Outlook Money|April 2024
The past few years have been challenging for debt fund investors, but the case for adding them in your portfolio is now more compelling than ever
Kundan Kishore
Turn Of The Tide: Should You Invest In Debt Funds Now?

With equity investing catching the fancy of investors in recent years, especially after the Covid-19 pandemic, debt funds have often remained on the sidelines. This is the market to cash in on the bull run, as if it's a magical get-rich-quick formula.

It is also a fact that fewer retail investors really think about investing in debt funds. These usually include the ones who understand the importance of asset allocation in a portfolio, those who are saving for a short-term goal and retirees looking for a relatively safer instrument to park their corpus (see Why Should You Invest In Debt Funds?).

These investors saw their patience tested for the last few years as interest rates bottomed during Covid-19 as governments and central banks, including India's, tried to fight the pandemic and its aftermath by lowering rates. Usually, when rates are lowered, debt funds do well, but since foreign portfolio investors (FPIs) became net sellers, they suffered. From May 2022, the Reserve Bank of India (RBI) reversed its stance and as rates started going up, returns from debt funds took a hit as is usually the case.
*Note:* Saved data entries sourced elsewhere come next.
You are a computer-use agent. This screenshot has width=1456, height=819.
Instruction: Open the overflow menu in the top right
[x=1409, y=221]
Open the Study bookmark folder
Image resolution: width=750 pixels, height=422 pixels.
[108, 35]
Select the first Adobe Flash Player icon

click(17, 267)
Now, with RBI keeping rates stagnant for about a year and expectations of a rate cut later in the year, the tides may turn for debt funds.

Does that mean it's the right time to buy debt funds? We try to answer that question by putting the Indian debt market in context for the last three-four years to enable you to make the right decision, and some others that are crucial for debt fund investing.

The Post-Covid Story

Debt fund investors got a rude shock when the interest rate bottomed out in 2020 but they didn't gain due to other factors. That year, when the pandemic struck India, RBI lowered the rate by 75 basis points (bps) in February and an additional 40 bps in May. This rate cut brought the interest rate to an all-time low of 4 per cent, remaining stagnant for around two years.